*** Opening Data records ***
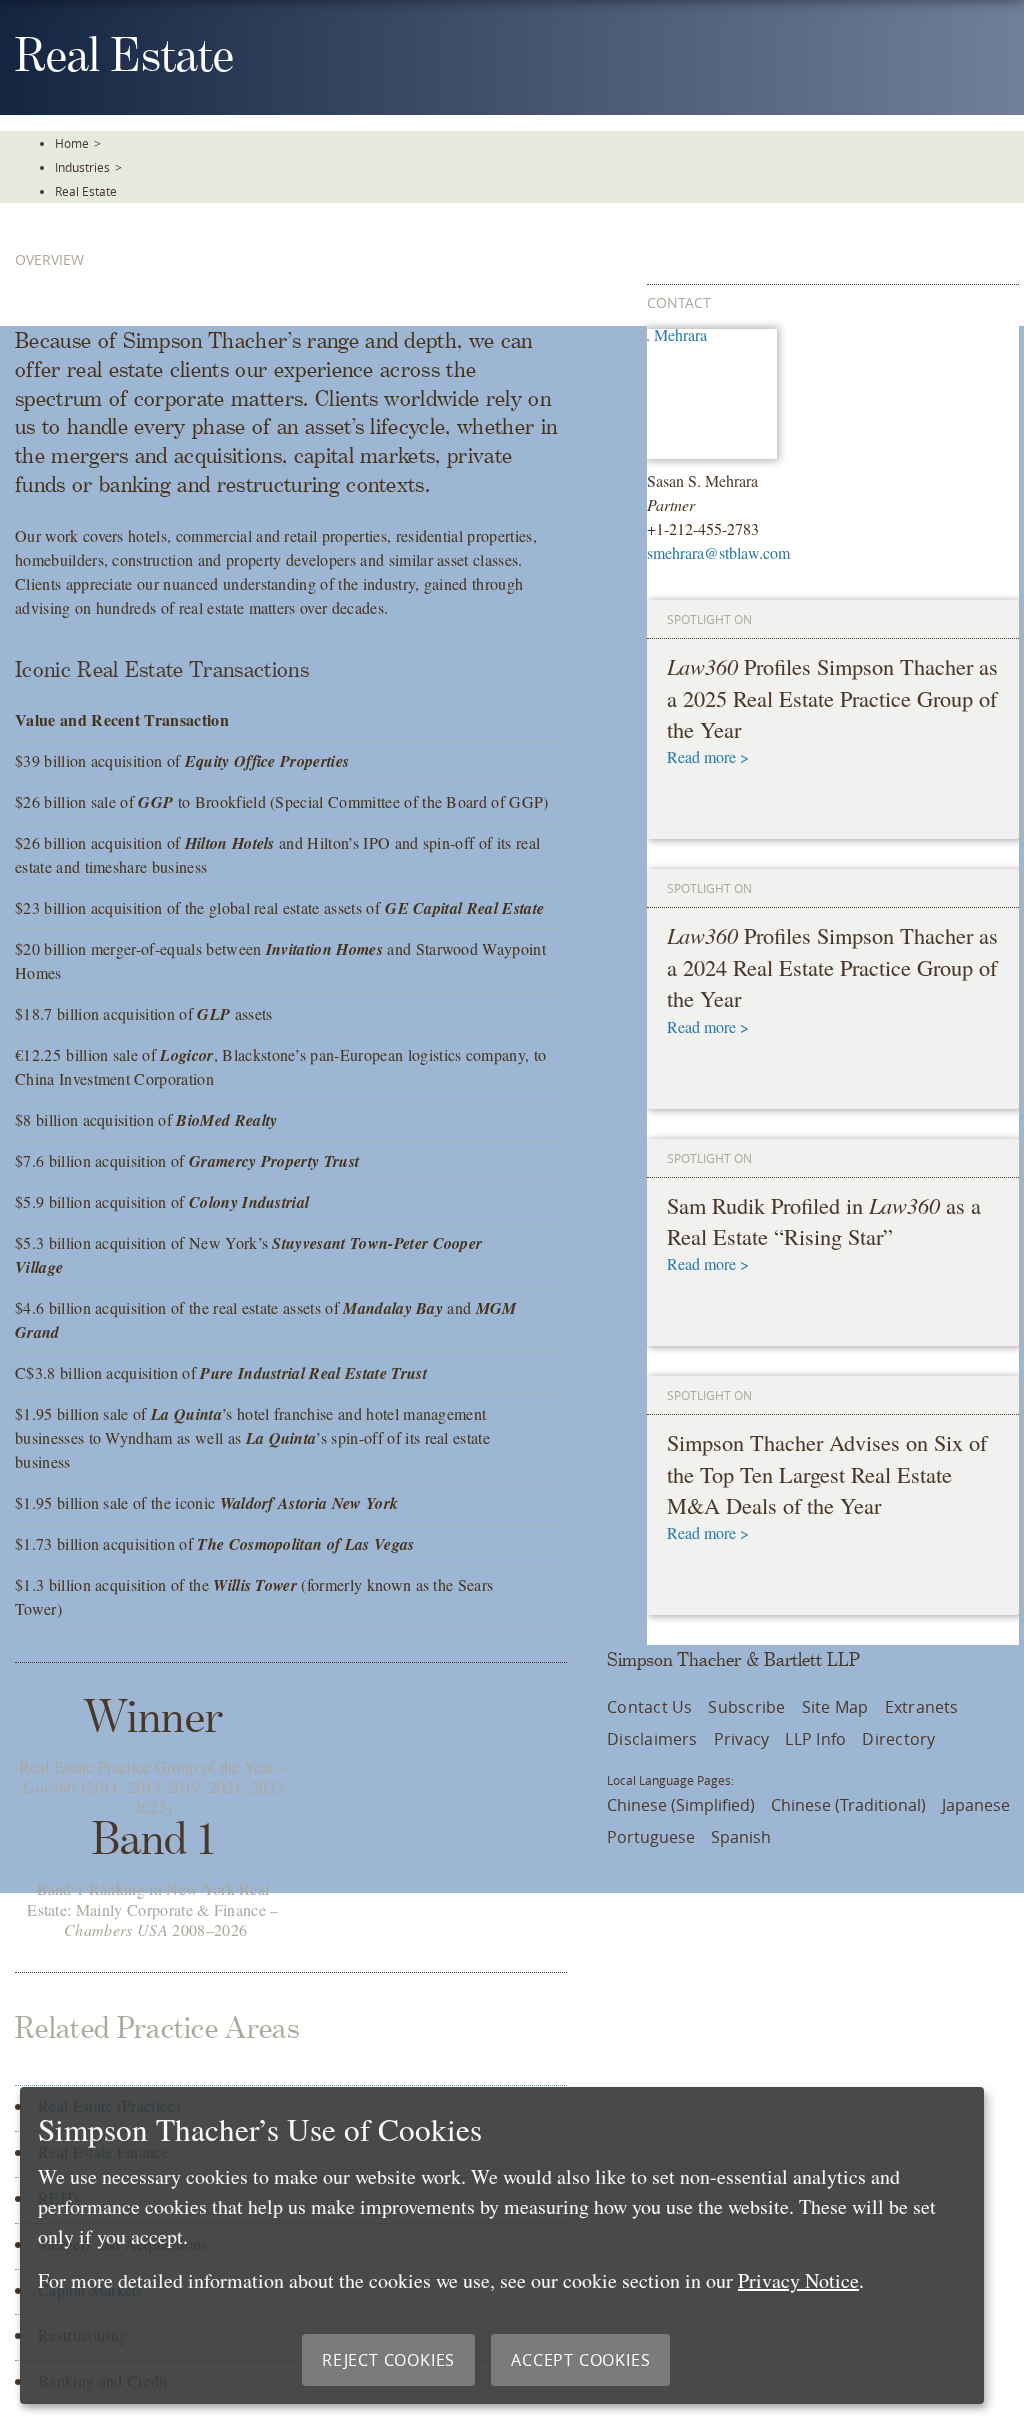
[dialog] (502, 2245)
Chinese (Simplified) (681, 1805)
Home (72, 143)
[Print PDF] (994, 281)
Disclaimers (652, 1739)
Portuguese (651, 1837)
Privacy (742, 1739)
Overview (49, 259)
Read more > (708, 756)
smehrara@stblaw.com (718, 552)
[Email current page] (994, 336)
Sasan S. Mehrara (702, 480)
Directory (898, 1739)
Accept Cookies (580, 2360)
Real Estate (86, 191)
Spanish (741, 1837)
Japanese (976, 1805)
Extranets (922, 1707)
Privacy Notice (798, 2280)
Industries (82, 167)
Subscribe (746, 1707)
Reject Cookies (388, 2360)
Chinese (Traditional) (848, 1805)
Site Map (835, 1707)
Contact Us (649, 1707)
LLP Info (815, 1739)
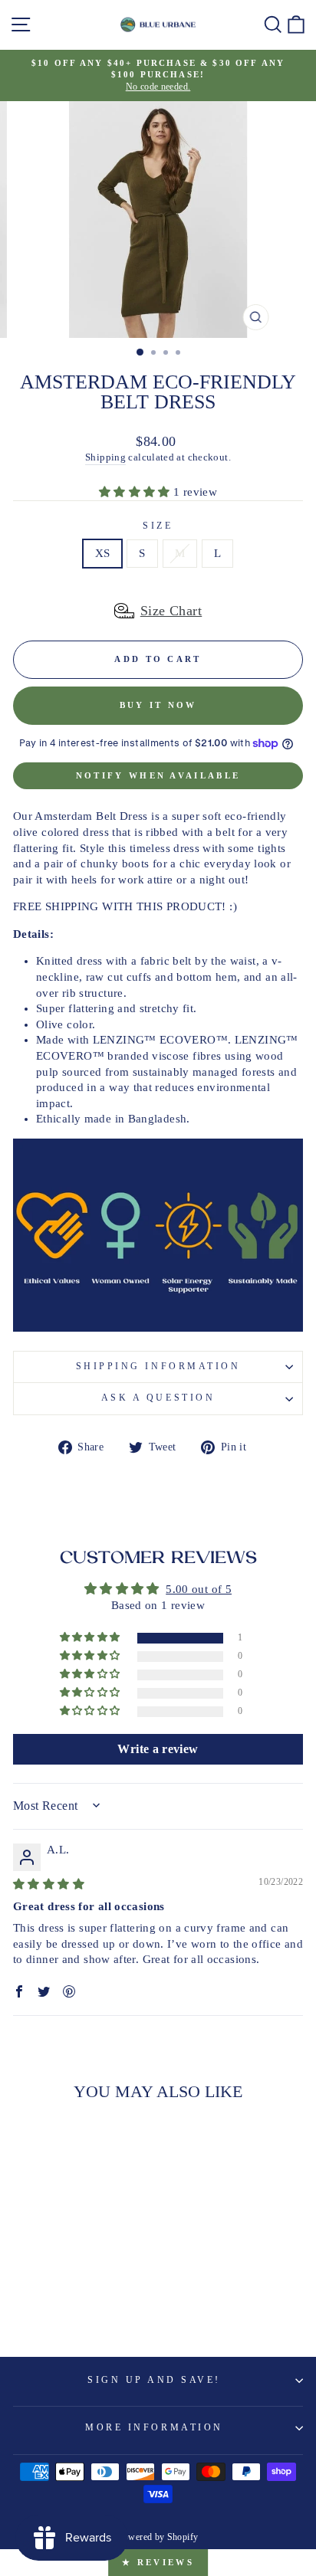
*** Closing Data records ***
Extract all lines of the records above that include "Chinese".

Chinese (Simplified) (681, 1805)
Chinese (Traditional) (848, 1805)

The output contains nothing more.